[Brief]
The records are to be repeated exactly, and any images in them are to be dropped.

[Provided information]
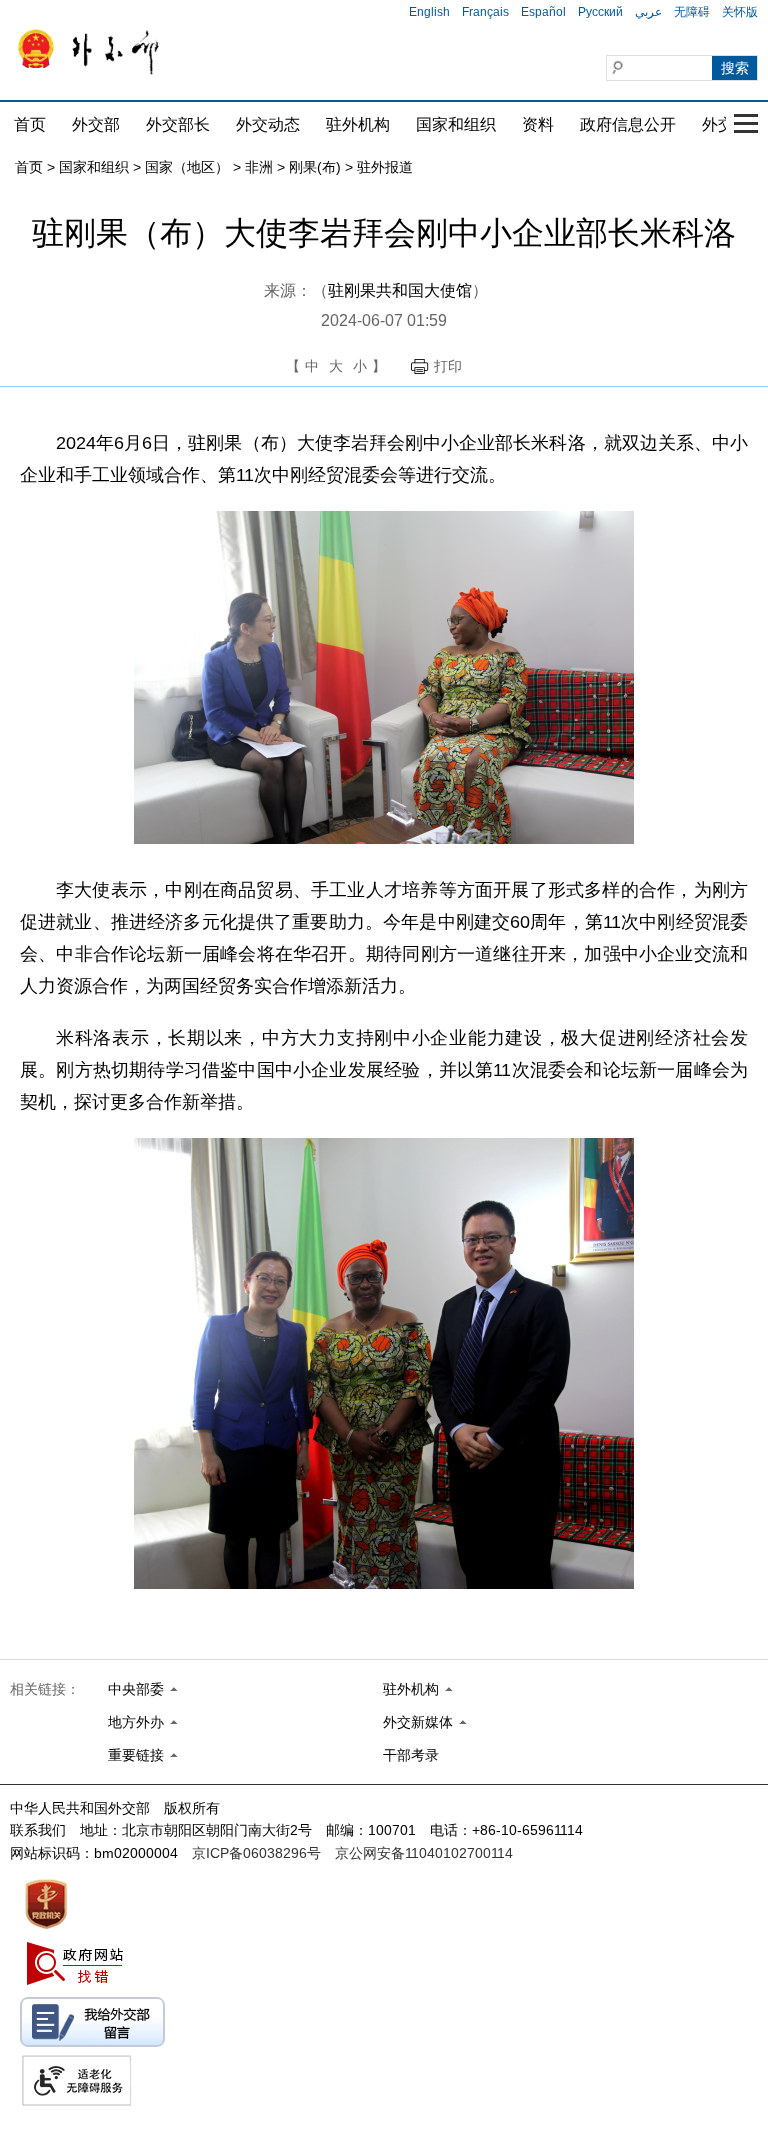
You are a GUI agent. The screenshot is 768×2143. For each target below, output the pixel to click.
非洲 (259, 167)
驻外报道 (385, 167)
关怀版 (740, 12)
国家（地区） (187, 167)
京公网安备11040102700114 (424, 1853)
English (429, 12)
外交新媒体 (418, 1722)
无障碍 (692, 12)
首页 (30, 124)
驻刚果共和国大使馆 (400, 290)
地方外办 (136, 1722)
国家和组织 (456, 124)
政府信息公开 (628, 124)
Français (485, 12)
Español (543, 12)
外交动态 (268, 124)
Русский (600, 12)
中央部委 (136, 1689)
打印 (448, 366)
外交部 (96, 124)
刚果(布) (315, 167)
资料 (538, 124)
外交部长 (178, 124)
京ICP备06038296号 (256, 1853)
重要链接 (136, 1755)
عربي (648, 12)
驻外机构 (358, 124)
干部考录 (411, 1755)
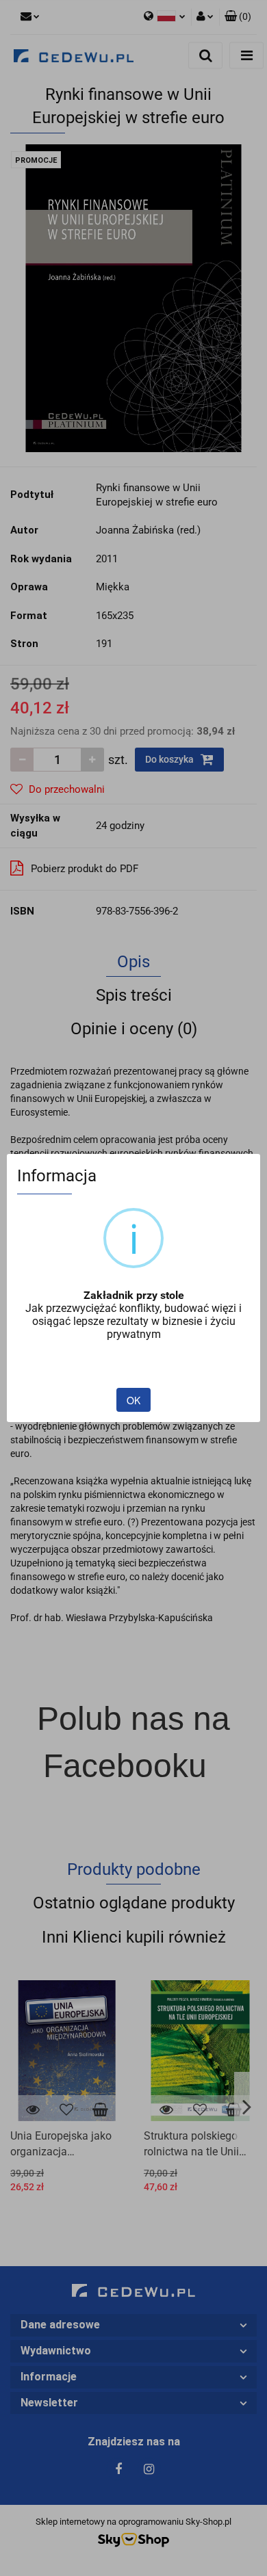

[Solution]
You are a GUI agent. The screenshot is 768×2143. For each target below, output the pixel to click.
非洲 (259, 167)
驻外报道 (385, 167)
关怀版 (740, 12)
国家（地区） (187, 167)
京公网安备11040102700114 (424, 1853)
English (429, 12)
外交新媒体 (418, 1722)
无障碍 (692, 12)
首页 (30, 124)
驻刚果共和国大使馆 (400, 290)
地方外办 (136, 1722)
国家和组织 (456, 124)
政府信息公开 (628, 124)
Français (485, 12)
Español (543, 12)
外交动态 (268, 124)
Русский (600, 12)
中央部委 (136, 1689)
打印 (448, 366)
外交部 (96, 124)
刚果(布) (315, 167)
资料 (538, 124)
外交部长 (178, 124)
京ICP备06038296号 (256, 1853)
重要链接 (136, 1755)
عربي (648, 12)
驻外机构 (358, 124)
干部考录 (411, 1755)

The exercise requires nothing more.